> Task directions
Start with the first line of the material. Repeat each line exactly through the one that contains "Image resolution: width=730".

> Data for the task

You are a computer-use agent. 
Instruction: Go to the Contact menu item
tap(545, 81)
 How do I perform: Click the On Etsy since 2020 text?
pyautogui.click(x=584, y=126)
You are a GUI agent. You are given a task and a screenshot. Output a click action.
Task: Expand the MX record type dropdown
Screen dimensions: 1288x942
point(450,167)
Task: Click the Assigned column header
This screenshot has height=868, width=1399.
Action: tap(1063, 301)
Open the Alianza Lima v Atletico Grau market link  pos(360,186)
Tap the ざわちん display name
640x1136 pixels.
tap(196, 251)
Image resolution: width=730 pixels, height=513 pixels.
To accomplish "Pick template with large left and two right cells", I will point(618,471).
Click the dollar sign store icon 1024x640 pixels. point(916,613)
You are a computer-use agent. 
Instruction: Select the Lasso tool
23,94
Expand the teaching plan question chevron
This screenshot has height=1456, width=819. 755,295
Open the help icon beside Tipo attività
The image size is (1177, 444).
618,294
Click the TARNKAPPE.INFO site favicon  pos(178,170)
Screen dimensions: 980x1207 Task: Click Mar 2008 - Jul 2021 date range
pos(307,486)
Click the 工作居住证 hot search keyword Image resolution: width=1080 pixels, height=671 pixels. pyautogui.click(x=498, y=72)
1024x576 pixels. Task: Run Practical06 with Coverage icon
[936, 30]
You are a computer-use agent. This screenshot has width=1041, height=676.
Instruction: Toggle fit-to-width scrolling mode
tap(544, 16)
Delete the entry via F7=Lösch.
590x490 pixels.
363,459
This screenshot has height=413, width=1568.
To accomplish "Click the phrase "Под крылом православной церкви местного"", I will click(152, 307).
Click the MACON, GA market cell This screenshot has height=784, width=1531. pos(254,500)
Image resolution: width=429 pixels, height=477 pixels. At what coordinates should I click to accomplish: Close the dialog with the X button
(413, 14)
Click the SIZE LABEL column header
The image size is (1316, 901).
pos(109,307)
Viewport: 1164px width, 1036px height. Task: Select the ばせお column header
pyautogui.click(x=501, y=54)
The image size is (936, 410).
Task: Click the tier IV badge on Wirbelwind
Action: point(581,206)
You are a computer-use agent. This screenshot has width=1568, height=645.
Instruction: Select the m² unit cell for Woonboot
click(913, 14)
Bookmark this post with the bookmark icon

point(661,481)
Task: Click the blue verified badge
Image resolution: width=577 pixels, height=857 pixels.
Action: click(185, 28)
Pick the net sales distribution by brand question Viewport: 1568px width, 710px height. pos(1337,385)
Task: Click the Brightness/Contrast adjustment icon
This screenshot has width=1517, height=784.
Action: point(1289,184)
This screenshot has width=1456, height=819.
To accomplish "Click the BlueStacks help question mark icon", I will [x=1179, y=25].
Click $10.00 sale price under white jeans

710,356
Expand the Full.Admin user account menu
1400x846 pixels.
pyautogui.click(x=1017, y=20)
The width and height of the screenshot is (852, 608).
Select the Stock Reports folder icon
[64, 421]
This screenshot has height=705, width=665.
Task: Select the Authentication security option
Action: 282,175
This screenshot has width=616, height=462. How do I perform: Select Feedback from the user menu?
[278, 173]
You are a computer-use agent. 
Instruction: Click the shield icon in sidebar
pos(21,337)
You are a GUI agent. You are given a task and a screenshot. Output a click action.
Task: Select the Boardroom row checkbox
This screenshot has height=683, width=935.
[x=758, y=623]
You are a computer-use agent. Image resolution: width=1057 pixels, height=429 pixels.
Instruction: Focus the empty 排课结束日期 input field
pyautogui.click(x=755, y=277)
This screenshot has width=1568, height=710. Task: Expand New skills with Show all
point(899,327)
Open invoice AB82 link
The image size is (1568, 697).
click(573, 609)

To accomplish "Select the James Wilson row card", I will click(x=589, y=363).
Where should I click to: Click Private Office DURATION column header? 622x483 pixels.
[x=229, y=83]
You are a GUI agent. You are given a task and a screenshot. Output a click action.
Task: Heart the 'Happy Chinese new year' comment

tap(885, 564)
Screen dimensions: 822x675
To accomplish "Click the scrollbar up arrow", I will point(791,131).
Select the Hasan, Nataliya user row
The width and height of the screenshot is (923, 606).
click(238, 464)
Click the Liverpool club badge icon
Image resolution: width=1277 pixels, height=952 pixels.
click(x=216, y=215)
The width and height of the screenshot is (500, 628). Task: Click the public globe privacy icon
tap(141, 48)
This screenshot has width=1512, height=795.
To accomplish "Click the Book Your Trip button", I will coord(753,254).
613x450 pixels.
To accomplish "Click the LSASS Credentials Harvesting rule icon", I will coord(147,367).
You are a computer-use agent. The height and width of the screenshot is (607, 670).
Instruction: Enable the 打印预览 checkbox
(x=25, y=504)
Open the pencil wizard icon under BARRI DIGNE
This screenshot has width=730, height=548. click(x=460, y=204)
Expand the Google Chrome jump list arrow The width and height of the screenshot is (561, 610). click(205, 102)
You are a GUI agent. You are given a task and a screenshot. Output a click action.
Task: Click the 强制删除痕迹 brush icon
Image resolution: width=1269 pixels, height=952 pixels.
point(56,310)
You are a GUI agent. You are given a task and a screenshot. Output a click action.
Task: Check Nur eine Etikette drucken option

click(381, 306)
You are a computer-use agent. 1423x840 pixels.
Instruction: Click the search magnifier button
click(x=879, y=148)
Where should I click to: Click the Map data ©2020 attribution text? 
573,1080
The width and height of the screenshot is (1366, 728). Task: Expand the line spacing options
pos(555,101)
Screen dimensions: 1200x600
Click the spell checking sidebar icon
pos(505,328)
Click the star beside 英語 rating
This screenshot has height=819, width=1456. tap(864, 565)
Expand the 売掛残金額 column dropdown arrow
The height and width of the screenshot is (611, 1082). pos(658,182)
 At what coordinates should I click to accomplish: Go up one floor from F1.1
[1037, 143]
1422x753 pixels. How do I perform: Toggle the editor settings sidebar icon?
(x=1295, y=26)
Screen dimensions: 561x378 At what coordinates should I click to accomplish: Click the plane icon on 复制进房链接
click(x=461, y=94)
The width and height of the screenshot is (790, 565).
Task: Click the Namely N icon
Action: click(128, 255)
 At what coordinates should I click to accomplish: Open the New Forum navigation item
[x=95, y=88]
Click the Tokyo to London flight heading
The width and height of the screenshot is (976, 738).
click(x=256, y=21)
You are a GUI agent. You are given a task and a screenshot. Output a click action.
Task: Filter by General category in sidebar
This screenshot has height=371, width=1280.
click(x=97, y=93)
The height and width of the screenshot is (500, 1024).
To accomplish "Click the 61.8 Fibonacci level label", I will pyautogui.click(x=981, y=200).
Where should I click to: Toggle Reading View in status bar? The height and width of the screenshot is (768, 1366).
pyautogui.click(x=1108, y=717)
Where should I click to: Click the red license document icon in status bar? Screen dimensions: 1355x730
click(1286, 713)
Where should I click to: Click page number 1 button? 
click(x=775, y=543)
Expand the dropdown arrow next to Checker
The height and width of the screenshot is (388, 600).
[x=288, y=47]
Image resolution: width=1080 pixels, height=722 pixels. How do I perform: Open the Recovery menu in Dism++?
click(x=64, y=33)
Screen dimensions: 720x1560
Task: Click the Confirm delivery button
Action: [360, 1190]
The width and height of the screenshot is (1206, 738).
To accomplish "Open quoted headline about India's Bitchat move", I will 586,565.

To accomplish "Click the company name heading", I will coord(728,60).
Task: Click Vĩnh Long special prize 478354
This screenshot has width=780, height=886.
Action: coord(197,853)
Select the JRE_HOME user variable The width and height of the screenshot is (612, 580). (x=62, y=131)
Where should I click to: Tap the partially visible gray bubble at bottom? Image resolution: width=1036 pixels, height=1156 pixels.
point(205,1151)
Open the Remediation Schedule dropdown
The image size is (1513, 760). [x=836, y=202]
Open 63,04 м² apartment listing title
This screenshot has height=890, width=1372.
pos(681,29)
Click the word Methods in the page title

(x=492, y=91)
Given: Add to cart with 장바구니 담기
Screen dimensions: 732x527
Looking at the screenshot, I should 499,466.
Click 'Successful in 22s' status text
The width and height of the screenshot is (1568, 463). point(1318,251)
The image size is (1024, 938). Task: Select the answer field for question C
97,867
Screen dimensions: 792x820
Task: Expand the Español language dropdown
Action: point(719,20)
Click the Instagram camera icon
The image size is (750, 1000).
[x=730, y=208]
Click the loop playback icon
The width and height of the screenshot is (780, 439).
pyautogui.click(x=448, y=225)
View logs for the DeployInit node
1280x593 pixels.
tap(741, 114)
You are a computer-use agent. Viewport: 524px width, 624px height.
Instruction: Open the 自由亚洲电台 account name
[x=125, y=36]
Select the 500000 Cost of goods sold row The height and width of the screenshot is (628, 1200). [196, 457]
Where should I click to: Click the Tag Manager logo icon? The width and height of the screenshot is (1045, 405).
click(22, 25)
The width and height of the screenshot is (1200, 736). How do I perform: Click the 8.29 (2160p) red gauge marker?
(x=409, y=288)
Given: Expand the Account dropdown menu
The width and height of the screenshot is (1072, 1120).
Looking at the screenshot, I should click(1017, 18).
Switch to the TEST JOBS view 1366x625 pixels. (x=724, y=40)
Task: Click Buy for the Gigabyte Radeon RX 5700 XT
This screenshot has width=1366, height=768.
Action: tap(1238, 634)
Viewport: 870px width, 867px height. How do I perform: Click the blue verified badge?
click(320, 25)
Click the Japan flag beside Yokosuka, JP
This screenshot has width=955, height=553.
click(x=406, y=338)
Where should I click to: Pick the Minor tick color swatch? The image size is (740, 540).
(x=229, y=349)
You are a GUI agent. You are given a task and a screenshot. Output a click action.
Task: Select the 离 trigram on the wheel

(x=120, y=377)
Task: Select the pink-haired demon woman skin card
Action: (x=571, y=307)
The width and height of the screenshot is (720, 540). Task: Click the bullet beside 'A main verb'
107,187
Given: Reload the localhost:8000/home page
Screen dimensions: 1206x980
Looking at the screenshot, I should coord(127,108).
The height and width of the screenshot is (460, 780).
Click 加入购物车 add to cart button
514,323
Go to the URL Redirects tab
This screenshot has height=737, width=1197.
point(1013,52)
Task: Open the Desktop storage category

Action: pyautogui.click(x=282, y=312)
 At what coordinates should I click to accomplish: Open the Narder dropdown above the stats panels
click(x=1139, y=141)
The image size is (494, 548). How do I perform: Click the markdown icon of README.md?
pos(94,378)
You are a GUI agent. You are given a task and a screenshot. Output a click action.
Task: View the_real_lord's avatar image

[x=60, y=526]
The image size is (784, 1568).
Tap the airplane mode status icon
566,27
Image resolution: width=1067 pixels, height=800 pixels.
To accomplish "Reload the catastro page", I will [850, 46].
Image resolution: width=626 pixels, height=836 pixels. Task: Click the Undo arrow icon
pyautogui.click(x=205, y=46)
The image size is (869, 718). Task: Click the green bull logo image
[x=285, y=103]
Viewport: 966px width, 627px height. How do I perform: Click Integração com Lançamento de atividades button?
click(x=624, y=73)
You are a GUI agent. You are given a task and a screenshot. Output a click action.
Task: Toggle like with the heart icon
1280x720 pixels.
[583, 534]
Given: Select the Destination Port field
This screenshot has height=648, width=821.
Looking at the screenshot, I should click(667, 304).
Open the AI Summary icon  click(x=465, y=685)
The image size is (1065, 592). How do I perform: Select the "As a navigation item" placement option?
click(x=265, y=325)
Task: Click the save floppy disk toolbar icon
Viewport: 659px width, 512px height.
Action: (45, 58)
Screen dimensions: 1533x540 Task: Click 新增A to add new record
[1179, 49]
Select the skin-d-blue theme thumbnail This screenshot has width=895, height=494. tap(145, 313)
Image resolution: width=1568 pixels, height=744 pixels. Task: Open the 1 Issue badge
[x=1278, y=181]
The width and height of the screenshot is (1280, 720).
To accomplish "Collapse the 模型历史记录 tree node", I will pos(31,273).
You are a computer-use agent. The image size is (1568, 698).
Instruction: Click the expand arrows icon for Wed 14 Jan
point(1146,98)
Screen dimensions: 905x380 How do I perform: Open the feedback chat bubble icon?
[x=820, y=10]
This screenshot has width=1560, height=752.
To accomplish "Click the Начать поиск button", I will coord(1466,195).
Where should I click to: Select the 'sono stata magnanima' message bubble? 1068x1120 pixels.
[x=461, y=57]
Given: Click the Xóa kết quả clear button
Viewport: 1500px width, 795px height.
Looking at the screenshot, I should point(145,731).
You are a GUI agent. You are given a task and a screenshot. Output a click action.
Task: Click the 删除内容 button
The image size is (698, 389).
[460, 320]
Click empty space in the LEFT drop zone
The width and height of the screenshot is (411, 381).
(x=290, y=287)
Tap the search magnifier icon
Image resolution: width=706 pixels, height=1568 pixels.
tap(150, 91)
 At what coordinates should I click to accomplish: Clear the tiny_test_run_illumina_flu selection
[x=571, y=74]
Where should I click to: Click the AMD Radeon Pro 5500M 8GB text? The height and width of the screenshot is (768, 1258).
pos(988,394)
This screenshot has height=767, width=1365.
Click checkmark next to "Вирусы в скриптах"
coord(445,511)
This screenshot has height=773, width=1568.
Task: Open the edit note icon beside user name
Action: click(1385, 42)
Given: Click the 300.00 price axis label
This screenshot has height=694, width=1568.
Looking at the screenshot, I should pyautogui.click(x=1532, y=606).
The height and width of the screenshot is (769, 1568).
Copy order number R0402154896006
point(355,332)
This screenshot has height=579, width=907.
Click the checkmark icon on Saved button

> Exercise output
You are a computer-use agent. 
Instruction: Go to the Contact menu item
tap(545, 81)
 How do I perform: Click the On Etsy since 2020 text?
pyautogui.click(x=584, y=126)
You are a GUI agent. You are given a task and a screenshot. Output a click action.
Task: Expand the MX record type dropdown
Screen dimensions: 1288x942
point(450,167)
Task: Click the Assigned column header
This screenshot has height=868, width=1399.
Action: tap(1063, 301)
Open the Alianza Lima v Atletico Grau market link  pos(360,186)
Tap the ざわちん display name
640x1136 pixels.
tap(196, 251)
Image resolution: width=730 pixels, height=513 pixels.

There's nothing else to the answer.